Records for this task:
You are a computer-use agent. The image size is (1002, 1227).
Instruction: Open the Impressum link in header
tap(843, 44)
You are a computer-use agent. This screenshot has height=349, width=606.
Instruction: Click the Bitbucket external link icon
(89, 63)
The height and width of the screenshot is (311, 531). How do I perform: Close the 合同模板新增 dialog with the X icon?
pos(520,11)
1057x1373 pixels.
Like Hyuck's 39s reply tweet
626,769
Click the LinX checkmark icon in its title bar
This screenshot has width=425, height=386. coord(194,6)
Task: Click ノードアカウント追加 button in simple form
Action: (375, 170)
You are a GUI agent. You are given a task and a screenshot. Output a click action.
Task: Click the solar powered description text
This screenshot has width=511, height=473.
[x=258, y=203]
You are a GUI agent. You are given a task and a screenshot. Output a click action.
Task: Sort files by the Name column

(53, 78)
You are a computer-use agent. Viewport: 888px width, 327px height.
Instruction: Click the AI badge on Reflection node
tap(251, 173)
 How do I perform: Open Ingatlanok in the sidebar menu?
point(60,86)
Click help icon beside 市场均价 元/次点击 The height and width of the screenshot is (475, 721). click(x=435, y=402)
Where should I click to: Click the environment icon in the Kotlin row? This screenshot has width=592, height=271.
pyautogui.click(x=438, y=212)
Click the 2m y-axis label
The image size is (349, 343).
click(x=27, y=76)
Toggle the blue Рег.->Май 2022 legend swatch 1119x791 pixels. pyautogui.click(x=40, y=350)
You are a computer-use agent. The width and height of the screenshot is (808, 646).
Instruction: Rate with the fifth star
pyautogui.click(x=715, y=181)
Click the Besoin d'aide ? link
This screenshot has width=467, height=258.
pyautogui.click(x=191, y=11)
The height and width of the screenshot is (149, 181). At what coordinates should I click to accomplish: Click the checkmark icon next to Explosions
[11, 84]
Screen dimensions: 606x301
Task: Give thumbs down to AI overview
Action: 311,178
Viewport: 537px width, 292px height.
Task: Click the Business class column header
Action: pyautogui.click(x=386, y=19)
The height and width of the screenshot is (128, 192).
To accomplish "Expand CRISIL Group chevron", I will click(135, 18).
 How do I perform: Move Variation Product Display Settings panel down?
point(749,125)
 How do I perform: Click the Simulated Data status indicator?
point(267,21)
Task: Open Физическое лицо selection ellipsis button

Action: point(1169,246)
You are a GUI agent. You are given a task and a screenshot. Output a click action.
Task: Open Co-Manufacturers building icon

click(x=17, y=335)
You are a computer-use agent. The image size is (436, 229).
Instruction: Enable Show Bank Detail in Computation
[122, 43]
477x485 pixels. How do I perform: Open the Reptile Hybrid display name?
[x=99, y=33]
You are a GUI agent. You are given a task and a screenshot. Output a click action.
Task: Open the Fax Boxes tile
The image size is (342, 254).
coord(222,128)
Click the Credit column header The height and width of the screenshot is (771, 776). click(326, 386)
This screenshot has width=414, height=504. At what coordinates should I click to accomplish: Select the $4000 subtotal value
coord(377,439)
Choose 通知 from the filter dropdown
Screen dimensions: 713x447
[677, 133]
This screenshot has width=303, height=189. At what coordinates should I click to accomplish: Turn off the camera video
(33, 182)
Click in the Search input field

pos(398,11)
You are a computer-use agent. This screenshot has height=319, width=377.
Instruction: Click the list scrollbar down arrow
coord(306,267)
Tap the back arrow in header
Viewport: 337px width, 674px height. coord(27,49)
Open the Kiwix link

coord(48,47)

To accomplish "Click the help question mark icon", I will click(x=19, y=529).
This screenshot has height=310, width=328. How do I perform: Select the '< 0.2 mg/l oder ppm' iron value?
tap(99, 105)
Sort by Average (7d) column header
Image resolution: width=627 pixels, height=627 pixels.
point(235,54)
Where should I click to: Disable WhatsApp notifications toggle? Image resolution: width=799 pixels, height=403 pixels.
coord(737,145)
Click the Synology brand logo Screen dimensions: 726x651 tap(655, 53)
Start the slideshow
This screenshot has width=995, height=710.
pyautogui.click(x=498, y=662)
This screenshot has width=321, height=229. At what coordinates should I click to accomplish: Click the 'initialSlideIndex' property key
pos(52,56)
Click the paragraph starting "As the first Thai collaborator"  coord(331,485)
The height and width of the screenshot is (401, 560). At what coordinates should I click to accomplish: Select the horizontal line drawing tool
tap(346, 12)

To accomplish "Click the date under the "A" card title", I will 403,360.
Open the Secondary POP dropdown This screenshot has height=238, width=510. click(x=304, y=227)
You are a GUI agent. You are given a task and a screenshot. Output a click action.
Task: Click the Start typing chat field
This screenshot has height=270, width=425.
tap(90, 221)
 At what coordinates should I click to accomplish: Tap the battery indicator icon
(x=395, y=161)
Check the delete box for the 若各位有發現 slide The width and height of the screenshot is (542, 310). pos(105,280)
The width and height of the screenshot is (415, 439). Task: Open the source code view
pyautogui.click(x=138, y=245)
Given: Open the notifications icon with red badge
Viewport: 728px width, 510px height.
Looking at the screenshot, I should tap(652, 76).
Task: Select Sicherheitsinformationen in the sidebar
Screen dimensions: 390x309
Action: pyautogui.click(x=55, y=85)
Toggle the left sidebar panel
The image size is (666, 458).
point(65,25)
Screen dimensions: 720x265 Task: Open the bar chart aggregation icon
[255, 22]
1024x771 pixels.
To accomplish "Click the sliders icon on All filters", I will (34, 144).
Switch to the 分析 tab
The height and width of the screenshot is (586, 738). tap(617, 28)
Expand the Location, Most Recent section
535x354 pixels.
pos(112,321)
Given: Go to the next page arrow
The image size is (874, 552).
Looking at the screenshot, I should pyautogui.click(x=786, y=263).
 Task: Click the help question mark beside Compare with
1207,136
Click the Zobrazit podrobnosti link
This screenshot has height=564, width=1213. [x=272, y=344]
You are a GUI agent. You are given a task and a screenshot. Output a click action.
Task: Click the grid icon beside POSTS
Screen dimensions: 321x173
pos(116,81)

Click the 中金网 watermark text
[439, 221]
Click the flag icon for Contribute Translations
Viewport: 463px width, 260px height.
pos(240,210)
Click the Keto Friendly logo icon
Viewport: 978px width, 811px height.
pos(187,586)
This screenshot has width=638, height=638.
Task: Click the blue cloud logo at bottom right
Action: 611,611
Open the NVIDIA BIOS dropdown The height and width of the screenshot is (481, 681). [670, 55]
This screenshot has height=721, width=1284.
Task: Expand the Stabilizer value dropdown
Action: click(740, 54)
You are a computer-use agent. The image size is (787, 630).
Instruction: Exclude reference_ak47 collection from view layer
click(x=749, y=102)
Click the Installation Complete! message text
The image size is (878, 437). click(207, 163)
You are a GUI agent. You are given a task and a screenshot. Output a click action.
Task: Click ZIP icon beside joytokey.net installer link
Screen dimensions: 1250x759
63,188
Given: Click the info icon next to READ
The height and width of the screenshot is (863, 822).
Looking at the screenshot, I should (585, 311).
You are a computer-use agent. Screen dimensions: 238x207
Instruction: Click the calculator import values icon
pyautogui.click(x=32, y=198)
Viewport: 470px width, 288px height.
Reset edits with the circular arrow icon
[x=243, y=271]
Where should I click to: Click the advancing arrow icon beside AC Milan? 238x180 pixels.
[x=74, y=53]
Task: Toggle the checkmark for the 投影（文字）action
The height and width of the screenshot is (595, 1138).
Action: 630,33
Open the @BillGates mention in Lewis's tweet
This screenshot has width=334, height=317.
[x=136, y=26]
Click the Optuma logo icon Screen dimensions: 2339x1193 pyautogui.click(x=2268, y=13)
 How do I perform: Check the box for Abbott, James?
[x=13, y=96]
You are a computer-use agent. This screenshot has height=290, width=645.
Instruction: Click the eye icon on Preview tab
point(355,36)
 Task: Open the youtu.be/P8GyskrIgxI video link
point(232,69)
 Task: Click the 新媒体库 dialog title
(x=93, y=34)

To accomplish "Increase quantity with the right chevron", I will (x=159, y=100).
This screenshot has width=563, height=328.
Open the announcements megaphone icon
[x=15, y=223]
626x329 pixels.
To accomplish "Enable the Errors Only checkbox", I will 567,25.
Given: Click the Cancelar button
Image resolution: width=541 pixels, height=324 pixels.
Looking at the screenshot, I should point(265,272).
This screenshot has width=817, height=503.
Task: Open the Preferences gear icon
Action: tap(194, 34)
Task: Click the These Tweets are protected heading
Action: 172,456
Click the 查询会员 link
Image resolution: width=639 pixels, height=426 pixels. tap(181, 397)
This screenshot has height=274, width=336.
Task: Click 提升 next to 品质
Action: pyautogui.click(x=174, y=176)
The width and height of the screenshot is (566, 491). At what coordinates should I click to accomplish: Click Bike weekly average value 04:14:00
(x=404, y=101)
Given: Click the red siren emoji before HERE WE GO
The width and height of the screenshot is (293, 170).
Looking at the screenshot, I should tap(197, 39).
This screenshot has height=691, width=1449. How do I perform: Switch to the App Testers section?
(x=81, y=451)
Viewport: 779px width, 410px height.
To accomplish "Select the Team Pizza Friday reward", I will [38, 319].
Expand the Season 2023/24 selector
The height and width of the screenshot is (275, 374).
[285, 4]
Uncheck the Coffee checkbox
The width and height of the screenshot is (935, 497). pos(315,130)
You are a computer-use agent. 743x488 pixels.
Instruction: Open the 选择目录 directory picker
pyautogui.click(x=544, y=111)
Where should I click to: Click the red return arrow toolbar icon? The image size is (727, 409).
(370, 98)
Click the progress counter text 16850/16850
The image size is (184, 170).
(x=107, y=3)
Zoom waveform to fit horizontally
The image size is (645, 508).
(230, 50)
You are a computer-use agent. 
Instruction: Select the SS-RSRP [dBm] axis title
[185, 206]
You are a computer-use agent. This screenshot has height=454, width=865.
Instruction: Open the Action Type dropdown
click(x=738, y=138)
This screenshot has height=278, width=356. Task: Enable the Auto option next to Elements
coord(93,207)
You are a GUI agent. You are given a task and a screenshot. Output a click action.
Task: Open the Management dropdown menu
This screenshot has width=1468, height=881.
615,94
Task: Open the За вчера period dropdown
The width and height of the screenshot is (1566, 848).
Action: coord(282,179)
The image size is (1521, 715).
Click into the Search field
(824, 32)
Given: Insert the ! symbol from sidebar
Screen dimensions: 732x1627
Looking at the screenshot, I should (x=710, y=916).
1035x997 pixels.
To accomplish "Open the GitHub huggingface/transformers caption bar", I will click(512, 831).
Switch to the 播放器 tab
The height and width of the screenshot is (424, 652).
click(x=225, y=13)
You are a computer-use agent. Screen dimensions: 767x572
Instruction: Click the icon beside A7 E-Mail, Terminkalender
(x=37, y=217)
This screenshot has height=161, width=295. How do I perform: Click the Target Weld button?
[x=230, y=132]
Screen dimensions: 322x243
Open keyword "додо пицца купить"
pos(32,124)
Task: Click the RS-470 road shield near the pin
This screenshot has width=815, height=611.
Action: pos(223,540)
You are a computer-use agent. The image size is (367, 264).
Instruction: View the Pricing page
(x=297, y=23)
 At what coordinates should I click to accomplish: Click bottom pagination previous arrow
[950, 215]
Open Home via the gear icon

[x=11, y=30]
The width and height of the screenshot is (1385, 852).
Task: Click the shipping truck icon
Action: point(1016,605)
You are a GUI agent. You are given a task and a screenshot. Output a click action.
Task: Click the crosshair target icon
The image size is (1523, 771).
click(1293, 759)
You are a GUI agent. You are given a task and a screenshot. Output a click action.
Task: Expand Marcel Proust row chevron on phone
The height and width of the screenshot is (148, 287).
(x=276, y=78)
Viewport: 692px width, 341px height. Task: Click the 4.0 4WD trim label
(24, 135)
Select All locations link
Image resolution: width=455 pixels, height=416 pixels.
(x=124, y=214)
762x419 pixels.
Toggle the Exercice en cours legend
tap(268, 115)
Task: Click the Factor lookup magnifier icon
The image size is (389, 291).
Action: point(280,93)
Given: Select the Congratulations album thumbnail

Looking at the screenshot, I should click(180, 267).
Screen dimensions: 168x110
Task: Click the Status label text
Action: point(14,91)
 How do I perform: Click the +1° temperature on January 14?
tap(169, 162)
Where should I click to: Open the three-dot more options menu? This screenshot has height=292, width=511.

Assignment: From the material above, copy every line that has the word "chevron" in it.

Result for this task:
To accomplish "Expand CRISIL Group chevron", I will click(135, 18).
To accomplish "Increase quantity with the right chevron", I will (x=159, y=100).
Task: Expand Marcel Proust row chevron on phone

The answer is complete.